Thanks to @HarvLRev for inviting me to speak at the Law Review's annual banquet on Saturday. I talked about the marketplace of ideas, the war on terror, the threat of authoritarianism, and whether the First Amendment is doing the work we need it to do. https://t.co/jRR8zHI2Kd
— Jameel Jaffer (@JameelJaffer) April 5, 2022
From his speech:
What I’d like to talk about this evening is whether the First Amendment served us well over these last two decades, and whether we should feel confident it will serve us well in this new age, the age of social media, surveillance, and ascendant authoritarianism.
Jaffer is opening the door for the manipulation of what once were considered bedrock Constitutional rights:
In everyday conversation, we tend to talk about the First Amendment as if it were something fixed, something we’ve inherited. First Amendment advocates often say they’re “defending” the First Amendment, or “protecting” the First Amendment — phrases that suggest, again, that the First Amendment is something stable — something that’s already been won and that now needs only to be preserved. But if we want the First Amendment to serve democratic interests rather than private ones — if we want it be a check on power, rather than a tool of it — then First Amendment doctrine has to be attentive to new forms of power, and new ways in which power is being exercised. It needs to be attentive to evolving technology, new business models, and changing social practices.
Here’s how this elasticity plays out in real life:
It's coherent–and in my view absolutely appropriate–to believe both that (i) the social media companies were right to suspend Trump's accounts last week; and (ii) the companies' immense power over public discourse is a problem for democracy. https://t.co/EjOYlQxxwV
— Jameel Jaffer (@JameelJaffer) January 12, 2021
And here is a helpful chart provided by a credentialed blue-checkmark sympathizer that shows just what Jaffer is advocating:
You can want platforms to take their civic responsibility seriously
AND
demand better governance to ensure they act with greater transparency, proportionality, and consistency pic.twitter.com/20Imveq9Xq
— Adrian Shahbaz (@adrianshahbaz) January 10, 2021
Hypocritical? No. A blatant attempt at extending ruling class power? Absolutely.

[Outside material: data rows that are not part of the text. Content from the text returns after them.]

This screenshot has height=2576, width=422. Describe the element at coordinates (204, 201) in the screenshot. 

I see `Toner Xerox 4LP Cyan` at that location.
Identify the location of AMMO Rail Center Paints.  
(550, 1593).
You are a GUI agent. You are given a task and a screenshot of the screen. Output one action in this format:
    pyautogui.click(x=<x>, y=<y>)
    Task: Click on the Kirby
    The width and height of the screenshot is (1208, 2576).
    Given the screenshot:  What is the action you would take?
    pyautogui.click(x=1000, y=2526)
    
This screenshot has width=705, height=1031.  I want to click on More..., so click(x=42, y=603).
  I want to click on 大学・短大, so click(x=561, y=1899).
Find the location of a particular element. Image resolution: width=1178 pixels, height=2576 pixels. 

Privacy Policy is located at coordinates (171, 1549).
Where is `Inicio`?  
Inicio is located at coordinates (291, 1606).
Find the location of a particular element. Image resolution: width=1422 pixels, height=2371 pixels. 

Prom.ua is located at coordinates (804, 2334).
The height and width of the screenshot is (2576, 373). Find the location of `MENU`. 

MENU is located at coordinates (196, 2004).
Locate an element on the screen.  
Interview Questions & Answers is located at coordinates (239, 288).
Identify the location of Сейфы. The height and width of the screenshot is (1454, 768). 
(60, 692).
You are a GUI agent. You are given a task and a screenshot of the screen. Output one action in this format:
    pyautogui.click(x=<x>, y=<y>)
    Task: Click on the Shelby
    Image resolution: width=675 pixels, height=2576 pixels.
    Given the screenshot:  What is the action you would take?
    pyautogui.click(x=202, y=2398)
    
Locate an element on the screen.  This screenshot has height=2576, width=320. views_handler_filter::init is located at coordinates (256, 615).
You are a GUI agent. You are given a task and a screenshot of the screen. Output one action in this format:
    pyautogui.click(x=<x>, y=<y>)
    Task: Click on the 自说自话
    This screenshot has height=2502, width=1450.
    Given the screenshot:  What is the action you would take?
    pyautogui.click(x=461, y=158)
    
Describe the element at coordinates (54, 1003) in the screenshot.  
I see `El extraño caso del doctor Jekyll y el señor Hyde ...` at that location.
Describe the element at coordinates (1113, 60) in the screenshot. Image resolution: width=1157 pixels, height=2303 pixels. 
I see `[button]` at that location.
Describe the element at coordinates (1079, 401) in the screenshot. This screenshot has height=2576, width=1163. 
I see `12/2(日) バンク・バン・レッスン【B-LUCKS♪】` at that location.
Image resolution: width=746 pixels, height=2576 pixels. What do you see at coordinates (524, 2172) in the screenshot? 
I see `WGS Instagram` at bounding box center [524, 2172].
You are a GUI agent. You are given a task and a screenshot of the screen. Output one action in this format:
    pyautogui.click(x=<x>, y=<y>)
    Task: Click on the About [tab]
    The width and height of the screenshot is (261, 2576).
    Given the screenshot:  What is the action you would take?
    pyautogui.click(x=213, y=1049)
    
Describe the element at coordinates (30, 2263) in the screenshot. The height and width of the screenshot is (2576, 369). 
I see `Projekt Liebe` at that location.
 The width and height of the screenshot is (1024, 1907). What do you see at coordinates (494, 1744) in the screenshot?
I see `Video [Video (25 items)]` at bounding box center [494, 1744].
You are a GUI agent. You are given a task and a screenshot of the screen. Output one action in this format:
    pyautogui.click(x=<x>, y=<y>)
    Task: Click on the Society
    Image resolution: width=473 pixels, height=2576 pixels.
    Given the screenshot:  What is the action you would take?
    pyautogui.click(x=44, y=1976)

The Washington Post bluntly wrote in an alleged straight news article on April 5:
Some inside Twitter worry Musk may push Twitter in a libertarian direction, away from blocking or restricting accounts that cause social harm, according to people familiar with internal conversations who spoke on the condition of anonymity to describe sensitive matters….
Some Twitter employees and experts fear Musk’s involvement could also push the company further into chaos after years of investor activism and the sudden departure of former chief executive Jack Dorsey. The company is already at a critical juncture ahead of the 2022 midterm elections that will determine control of Congress, when it will have to police related misinformation that could help sway votes.
They’re telling us what they want to do.
In the zero-sum game of societal control in the West today, principles are nothing more than costumes for our would-be ruling elites. They are to be discarded the moment they prove no longer useful in achieving the overarching aim: securing power.